Although the AT&T packages are very appealing, with the cost of the set top box, the price of the cheapest U-verse package is higher than the total bundle price of internet and TV from Charter Spectrum. The Charter Spectrum internet and TV bundles are the only serious competition to AT&T’s offers in the Dallas area. Charter Spectrums TV packages include 125, 130, and 175 channels. Although Charter Spectrum only offers an internet-only plan with a download speed of 200 Mbps, it offers a 400 Mbps plan that is only available as part of an internet and TV bundle.
EarthLink doesn’t offer either TV or telephone services, so in the Dallas area, your only options for these extra services are with AT&T and Charter Spectrum.
Getting a new internet connection into an apartment can be a problem. Building managers don’t want to see cables running up the outside of the building or around common areas. To address this problem, many apartment complexes do deals with ISPs. They give one internet service provider exclusive access to the building. Either the building fits cables to all apartments and then connects those to an exchange outside, or the authorized internet provider fits the cables.

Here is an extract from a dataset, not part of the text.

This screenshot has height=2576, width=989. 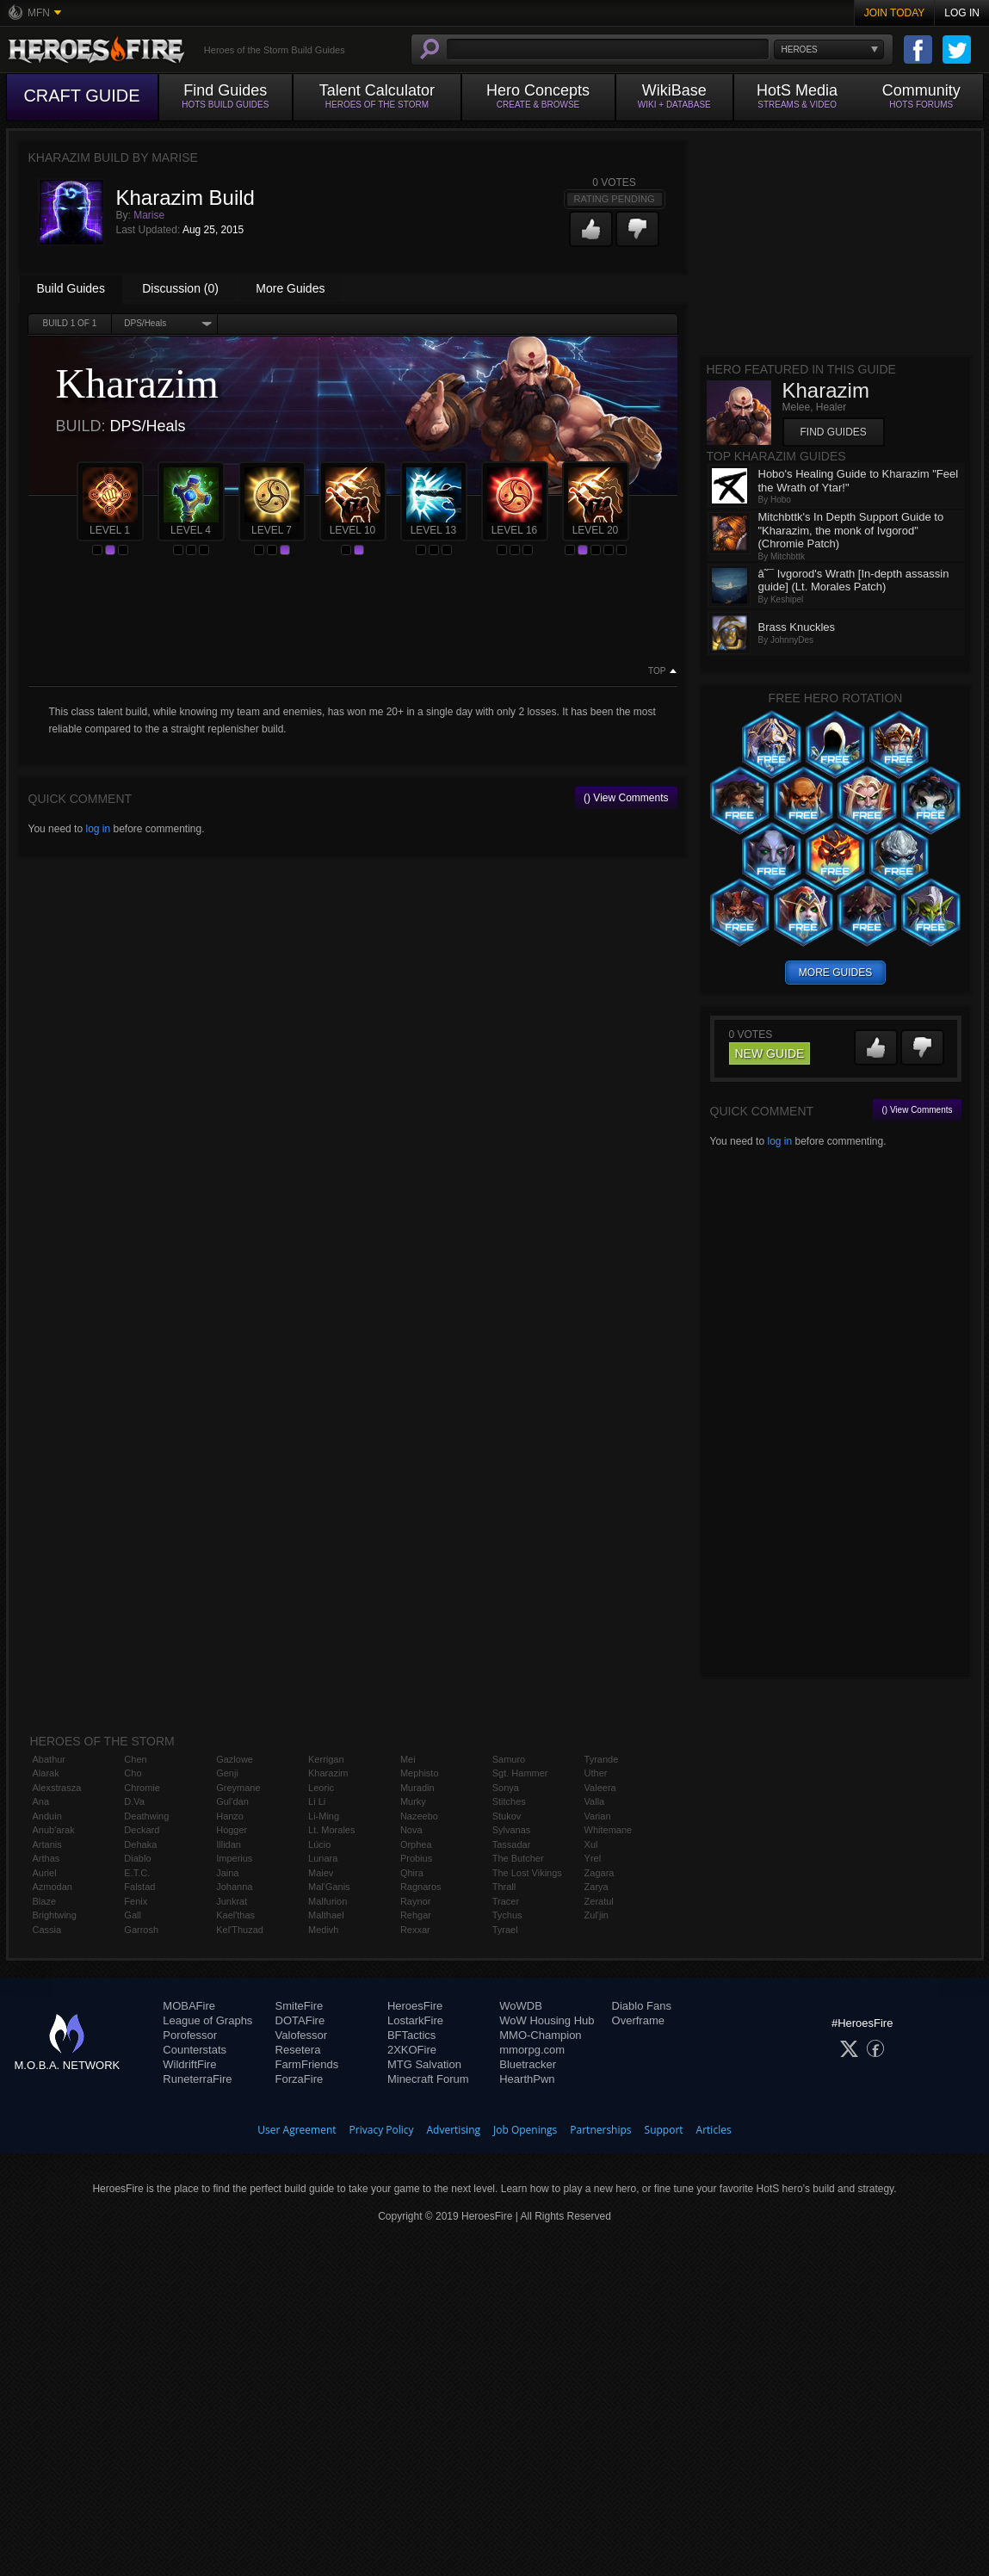 What do you see at coordinates (527, 1873) in the screenshot?
I see `The Lost Vikings` at bounding box center [527, 1873]. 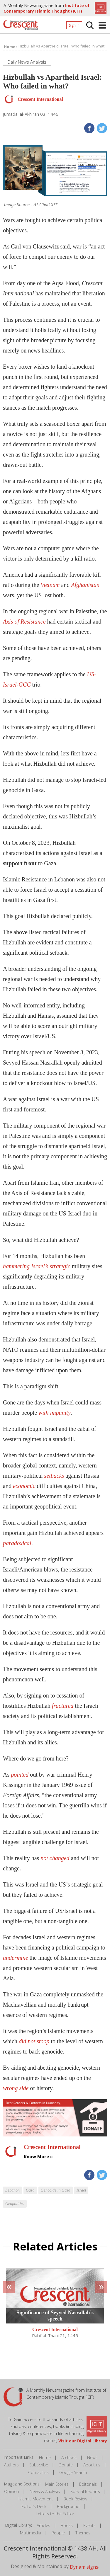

Another advantage of these deal doe internet services that some apartment building managers create is that they attract big discounts. Selling to a building full of customers cuts many of the sales costs of the ISP. Billing one organization for multiple accounts also reduces invoicing and account management costs.
The subscription to the internet service will either be included in the rent or charged on by the apartment complex management company. If this situation occurs at your apartment complex, you probably won’t be allowed to take the internet from any service other than the authorized internet provider.